WORK REQUIRED ▸ From the entries, return every line where the string "will" shows up.

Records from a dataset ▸
───

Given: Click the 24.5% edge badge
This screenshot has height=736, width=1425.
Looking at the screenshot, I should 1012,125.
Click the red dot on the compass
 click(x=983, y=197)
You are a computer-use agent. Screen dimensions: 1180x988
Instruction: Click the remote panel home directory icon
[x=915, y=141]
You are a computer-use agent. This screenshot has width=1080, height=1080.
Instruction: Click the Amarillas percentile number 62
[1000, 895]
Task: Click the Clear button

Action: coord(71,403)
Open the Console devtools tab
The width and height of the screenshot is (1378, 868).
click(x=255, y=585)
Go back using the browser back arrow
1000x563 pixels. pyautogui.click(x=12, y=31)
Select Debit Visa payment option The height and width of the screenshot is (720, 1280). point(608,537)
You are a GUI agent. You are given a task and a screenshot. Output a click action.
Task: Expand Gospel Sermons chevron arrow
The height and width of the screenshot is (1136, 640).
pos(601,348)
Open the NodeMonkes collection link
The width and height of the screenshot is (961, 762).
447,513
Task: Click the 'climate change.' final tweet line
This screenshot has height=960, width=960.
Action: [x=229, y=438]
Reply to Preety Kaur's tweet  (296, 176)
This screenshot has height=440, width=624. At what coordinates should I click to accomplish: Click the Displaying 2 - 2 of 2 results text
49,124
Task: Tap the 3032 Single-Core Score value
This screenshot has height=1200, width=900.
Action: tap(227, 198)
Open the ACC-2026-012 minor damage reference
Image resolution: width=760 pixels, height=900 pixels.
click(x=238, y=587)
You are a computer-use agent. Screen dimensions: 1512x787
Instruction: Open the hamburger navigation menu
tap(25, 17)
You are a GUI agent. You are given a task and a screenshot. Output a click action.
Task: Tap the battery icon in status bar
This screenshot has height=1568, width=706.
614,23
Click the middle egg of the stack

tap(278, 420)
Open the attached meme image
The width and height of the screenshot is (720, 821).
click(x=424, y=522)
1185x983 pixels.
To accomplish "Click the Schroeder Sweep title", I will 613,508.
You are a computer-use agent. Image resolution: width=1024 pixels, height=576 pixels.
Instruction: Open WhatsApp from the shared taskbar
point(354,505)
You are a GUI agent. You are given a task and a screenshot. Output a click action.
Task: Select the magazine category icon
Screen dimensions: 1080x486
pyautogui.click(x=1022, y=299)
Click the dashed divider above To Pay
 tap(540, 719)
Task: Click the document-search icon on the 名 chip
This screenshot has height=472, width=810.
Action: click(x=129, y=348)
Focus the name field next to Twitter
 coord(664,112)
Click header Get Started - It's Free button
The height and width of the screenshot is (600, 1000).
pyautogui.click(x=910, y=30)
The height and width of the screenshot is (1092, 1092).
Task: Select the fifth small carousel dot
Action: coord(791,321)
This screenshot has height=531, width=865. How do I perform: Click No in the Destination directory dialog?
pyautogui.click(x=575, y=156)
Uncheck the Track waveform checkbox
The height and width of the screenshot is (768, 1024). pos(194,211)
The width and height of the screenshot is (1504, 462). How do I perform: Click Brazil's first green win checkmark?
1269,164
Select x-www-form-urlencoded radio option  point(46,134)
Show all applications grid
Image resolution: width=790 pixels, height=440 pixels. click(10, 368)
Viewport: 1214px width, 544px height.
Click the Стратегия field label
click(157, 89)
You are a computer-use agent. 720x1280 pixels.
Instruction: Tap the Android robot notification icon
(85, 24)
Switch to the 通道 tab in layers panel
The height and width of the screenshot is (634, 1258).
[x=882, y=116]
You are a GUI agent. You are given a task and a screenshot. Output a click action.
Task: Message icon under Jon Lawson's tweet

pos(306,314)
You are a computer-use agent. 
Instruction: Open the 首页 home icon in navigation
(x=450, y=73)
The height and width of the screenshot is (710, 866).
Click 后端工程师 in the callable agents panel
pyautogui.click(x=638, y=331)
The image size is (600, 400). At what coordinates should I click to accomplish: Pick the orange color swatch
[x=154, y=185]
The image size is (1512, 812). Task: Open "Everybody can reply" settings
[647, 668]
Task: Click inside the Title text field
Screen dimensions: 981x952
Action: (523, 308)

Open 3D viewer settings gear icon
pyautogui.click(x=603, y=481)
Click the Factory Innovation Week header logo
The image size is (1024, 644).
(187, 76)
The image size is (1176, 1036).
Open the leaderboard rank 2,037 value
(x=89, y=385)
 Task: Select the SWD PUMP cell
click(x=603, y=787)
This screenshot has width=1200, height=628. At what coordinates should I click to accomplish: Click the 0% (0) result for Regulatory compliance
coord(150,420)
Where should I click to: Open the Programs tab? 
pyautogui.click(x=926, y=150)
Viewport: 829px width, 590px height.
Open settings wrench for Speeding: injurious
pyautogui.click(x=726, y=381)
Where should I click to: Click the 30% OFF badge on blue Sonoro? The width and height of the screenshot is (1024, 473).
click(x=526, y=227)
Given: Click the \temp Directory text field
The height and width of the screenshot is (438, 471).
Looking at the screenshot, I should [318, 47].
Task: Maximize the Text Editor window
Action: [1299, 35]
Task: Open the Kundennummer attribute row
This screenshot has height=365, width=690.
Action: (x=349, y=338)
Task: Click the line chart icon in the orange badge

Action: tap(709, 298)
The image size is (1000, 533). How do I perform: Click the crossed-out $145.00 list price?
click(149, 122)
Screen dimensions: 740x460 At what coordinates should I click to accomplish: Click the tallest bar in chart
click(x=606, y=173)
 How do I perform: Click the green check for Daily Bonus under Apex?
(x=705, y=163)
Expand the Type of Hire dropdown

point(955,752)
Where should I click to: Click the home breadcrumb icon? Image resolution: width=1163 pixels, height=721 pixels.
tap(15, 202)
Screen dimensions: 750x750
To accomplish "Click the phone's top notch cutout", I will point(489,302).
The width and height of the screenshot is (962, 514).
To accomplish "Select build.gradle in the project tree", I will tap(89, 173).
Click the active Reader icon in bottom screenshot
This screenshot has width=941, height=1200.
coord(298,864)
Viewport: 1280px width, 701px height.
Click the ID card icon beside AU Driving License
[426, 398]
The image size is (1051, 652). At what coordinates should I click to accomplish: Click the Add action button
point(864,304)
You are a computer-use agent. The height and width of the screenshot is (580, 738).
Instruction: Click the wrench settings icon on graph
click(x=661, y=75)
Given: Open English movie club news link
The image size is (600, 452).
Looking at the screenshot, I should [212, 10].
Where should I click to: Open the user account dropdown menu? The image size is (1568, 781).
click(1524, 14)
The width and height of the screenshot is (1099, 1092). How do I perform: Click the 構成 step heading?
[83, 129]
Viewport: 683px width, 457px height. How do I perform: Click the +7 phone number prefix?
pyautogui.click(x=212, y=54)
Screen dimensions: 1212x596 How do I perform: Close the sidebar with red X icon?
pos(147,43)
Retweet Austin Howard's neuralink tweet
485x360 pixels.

───

ANSWER TO THIS EXERCISE ▸
To accomplish "Click the Schroeder Sweep title", I will 613,508.
To accomplish "Click the phone's top notch cutout", I will point(489,302).
To accomplish "Select build.gradle in the project tree", I will tap(89, 173).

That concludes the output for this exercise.